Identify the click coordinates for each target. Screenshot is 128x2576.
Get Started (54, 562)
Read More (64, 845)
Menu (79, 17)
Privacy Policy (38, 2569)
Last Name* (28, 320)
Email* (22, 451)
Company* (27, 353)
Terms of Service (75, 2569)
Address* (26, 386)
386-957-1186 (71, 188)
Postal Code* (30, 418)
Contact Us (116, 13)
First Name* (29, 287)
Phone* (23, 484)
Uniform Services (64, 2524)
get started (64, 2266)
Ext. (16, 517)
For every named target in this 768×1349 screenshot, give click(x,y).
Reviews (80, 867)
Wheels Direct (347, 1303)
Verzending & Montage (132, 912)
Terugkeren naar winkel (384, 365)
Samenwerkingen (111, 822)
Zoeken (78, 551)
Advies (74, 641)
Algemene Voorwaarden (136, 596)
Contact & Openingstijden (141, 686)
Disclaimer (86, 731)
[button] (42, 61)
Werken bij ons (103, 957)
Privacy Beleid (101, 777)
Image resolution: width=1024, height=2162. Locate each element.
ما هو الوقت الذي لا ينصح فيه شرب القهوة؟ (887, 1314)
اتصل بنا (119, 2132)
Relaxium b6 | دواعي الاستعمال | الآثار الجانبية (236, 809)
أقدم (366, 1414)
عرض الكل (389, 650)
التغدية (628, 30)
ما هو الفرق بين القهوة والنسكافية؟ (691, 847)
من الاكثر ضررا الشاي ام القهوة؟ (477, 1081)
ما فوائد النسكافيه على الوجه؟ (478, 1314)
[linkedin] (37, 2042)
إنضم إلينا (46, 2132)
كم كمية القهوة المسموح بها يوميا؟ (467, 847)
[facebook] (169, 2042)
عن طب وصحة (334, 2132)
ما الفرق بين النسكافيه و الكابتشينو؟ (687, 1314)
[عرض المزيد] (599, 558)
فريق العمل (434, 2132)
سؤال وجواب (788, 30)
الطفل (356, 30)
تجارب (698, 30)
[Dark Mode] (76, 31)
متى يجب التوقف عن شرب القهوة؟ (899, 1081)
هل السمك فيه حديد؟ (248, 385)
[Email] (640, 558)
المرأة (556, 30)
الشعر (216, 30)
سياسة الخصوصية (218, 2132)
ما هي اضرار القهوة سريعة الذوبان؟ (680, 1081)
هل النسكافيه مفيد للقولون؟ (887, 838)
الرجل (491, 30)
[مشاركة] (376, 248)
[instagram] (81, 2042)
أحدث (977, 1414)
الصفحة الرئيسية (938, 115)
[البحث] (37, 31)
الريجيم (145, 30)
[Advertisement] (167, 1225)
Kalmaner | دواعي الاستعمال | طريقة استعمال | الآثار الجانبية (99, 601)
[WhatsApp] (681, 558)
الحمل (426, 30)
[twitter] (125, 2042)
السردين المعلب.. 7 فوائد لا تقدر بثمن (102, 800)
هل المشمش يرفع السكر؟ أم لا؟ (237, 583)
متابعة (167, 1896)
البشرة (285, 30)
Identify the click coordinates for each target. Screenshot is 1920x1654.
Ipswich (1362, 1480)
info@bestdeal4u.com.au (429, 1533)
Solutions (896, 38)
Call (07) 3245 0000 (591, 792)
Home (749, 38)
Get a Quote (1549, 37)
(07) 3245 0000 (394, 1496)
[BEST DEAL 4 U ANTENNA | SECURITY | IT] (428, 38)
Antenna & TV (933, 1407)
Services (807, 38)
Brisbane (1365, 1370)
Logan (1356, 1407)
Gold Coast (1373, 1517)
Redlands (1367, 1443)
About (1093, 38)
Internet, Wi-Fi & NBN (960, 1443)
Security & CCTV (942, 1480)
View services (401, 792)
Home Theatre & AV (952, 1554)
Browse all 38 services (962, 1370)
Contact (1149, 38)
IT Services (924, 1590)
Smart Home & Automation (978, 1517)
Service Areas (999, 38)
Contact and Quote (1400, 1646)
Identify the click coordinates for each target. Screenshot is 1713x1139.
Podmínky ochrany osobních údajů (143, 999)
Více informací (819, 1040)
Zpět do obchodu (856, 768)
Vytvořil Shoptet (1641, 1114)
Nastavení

WORK REQUIRED: Your answer should consist of the material above, written out word for word.

RESPONSE TO THE TASK:
Identify the click coordinates for each target. Screenshot is 128x2576.
Get Started (54, 562)
Read More (64, 845)
Menu (79, 17)
Privacy Policy (38, 2569)
Last Name* (28, 320)
Email* (22, 451)
Company* (27, 353)
Terms of Service (75, 2569)
Address* (26, 386)
386-957-1186 (71, 188)
Postal Code* (30, 418)
Contact Us (116, 13)
First Name* (29, 287)
Phone* (23, 484)
Uniform Services (64, 2524)
get started (64, 2266)
Ext. (16, 517)
For every named target in this 768×1349 screenshot, give click(x,y).
Reviews (80, 867)
Wheels Direct (347, 1303)
Verzending & Montage (132, 912)
Terugkeren naar winkel (384, 365)
Samenwerkingen (111, 822)
Zoeken (78, 551)
Advies (74, 641)
Algemene Voorwaarden (136, 596)
Contact & Openingstijden (141, 686)
Disclaimer (86, 731)
[button] (42, 61)
Werken bij ons (103, 957)
Privacy Beleid (101, 777)
Image resolution: width=1024, height=2162. Locate each element.
ما هو الوقت الذي لا ينصح فيه شرب القهوة؟ (887, 1314)
اتصل بنا (119, 2132)
Relaxium b6 | دواعي الاستعمال | الآثار الجانبية (236, 809)
أقدم (366, 1414)
عرض الكل (389, 650)
التغدية (628, 30)
ما هو الفرق بين القهوة والنسكافية؟ (691, 847)
من الاكثر ضررا الشاي ام القهوة؟ (477, 1081)
ما فوائد النسكافيه على الوجه؟ (478, 1314)
[linkedin] (37, 2042)
إنضم إلينا (46, 2132)
كم كمية القهوة المسموح بها يوميا؟ (467, 847)
[facebook] (169, 2042)
عن طب وصحة (334, 2132)
ما الفرق بين النسكافيه و الكابتشينو؟ (687, 1314)
[عرض المزيد] (599, 558)
فريق العمل (434, 2132)
سؤال وجواب (788, 30)
الطفل (356, 30)
تجارب (698, 30)
[Dark Mode] (76, 31)
متى يجب التوقف عن شرب القهوة؟ (899, 1081)
هل السمك فيه حديد؟ (248, 385)
[Email] (640, 558)
المرأة (556, 30)
الشعر (216, 30)
سياسة الخصوصية (218, 2132)
ما هي اضرار القهوة سريعة الذوبان؟ (680, 1081)
هل النسكافيه مفيد للقولون؟ (887, 838)
الرجل (491, 30)
[مشاركة] (376, 248)
[instagram] (81, 2042)
أحدث (977, 1414)
الصفحة الرئيسية (938, 115)
[البحث] (37, 31)
الريجيم (145, 30)
[Advertisement] (167, 1225)
Kalmaner | دواعي الاستعمال | طريقة استعمال | الآثار الجانبية (99, 601)
[WhatsApp] (681, 558)
الحمل (426, 30)
[twitter] (125, 2042)
السردين المعلب.. 7 فوائد لا تقدر بثمن (102, 800)
هل المشمش يرفع السكر؟ أم لا؟ (237, 583)
متابعة (167, 1896)
البشرة (285, 30)
Identify the click coordinates for each target. Screenshot is 1920x1654.
Ipswich (1362, 1480)
info@bestdeal4u.com.au (429, 1533)
Solutions (896, 38)
Call (07) 3245 0000 (591, 792)
Home (749, 38)
Get a Quote (1549, 37)
(07) 3245 0000 (394, 1496)
[BEST DEAL 4 U ANTENNA | SECURITY | IT] (428, 38)
Antenna & TV (933, 1407)
Services (807, 38)
Brisbane (1365, 1370)
Logan (1356, 1407)
Gold Coast (1373, 1517)
Redlands (1367, 1443)
About (1093, 38)
Internet, Wi-Fi & NBN (960, 1443)
Security & CCTV (942, 1480)
View services (401, 792)
Home Theatre & AV (952, 1554)
Browse all 38 services (962, 1370)
Contact (1149, 38)
IT Services (924, 1590)
Smart Home & Automation (978, 1517)
Service Areas (999, 38)
Contact and Quote (1400, 1646)
Identify the click coordinates for each target. Screenshot is 1713x1139.
Podmínky ochrany osobních údajů (143, 999)
Více informací (819, 1040)
Zpět do obchodu (856, 768)
Vytvořil Shoptet (1641, 1114)
Nastavení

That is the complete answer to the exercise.